▶ _Exercise details_:
Please reproduce the data below line for line, changing nothing.
------
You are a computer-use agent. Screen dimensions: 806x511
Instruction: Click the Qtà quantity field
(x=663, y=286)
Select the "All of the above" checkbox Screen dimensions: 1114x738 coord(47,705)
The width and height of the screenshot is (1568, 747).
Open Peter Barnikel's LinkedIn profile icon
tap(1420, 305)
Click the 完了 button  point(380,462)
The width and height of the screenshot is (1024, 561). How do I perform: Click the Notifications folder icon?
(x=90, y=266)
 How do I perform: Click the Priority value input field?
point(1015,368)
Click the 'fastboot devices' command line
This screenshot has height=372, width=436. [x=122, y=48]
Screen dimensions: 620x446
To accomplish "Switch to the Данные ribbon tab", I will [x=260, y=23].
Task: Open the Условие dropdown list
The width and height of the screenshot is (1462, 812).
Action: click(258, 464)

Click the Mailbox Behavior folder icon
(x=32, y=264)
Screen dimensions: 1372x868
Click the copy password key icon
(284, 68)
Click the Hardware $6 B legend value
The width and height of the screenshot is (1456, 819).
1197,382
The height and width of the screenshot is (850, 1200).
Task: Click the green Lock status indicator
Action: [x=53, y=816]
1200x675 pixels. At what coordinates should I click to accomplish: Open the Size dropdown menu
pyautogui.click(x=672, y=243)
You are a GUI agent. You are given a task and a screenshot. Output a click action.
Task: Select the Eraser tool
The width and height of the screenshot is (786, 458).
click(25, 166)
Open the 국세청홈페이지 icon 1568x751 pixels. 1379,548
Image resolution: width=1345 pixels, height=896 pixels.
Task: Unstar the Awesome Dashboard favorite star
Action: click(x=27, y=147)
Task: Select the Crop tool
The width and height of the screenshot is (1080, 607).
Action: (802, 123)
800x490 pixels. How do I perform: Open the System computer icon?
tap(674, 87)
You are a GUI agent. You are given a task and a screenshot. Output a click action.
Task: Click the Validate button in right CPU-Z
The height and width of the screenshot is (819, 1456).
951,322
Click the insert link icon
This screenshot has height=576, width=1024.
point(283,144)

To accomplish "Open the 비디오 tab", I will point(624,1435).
------
▶ _Full solution_:
You are a computer-use agent. Screen dimensions: 806x511
Instruction: Click the Qtà quantity field
(x=663, y=286)
Select the "All of the above" checkbox Screen dimensions: 1114x738 coord(47,705)
The width and height of the screenshot is (1568, 747).
Open Peter Barnikel's LinkedIn profile icon
tap(1420, 305)
Click the 完了 button  point(380,462)
The width and height of the screenshot is (1024, 561). How do I perform: Click the Notifications folder icon?
(x=90, y=266)
 How do I perform: Click the Priority value input field?
point(1015,368)
Click the 'fastboot devices' command line
This screenshot has height=372, width=436. [x=122, y=48]
Screen dimensions: 620x446
To accomplish "Switch to the Данные ribbon tab", I will [x=260, y=23].
Task: Open the Условие dropdown list
The width and height of the screenshot is (1462, 812).
Action: click(258, 464)

Click the Mailbox Behavior folder icon
(x=32, y=264)
Screen dimensions: 1372x868
Click the copy password key icon
(284, 68)
Click the Hardware $6 B legend value
The width and height of the screenshot is (1456, 819).
1197,382
The height and width of the screenshot is (850, 1200).
Task: Click the green Lock status indicator
Action: [x=53, y=816]
1200x675 pixels. At what coordinates should I click to accomplish: Open the Size dropdown menu
pyautogui.click(x=672, y=243)
You are a GUI agent. You are given a task and a screenshot. Output a click action.
Task: Select the Eraser tool
The width and height of the screenshot is (786, 458).
click(25, 166)
Open the 국세청홈페이지 icon 1568x751 pixels. 1379,548
Image resolution: width=1345 pixels, height=896 pixels.
Task: Unstar the Awesome Dashboard favorite star
Action: click(x=27, y=147)
Task: Select the Crop tool
The width and height of the screenshot is (1080, 607).
Action: (802, 123)
800x490 pixels. How do I perform: Open the System computer icon?
tap(674, 87)
You are a GUI agent. You are given a task and a screenshot. Output a click action.
Task: Click the Validate button in right CPU-Z
The height and width of the screenshot is (819, 1456).
951,322
Click the insert link icon
This screenshot has height=576, width=1024.
point(283,144)

To accomplish "Open the 비디오 tab", I will point(624,1435).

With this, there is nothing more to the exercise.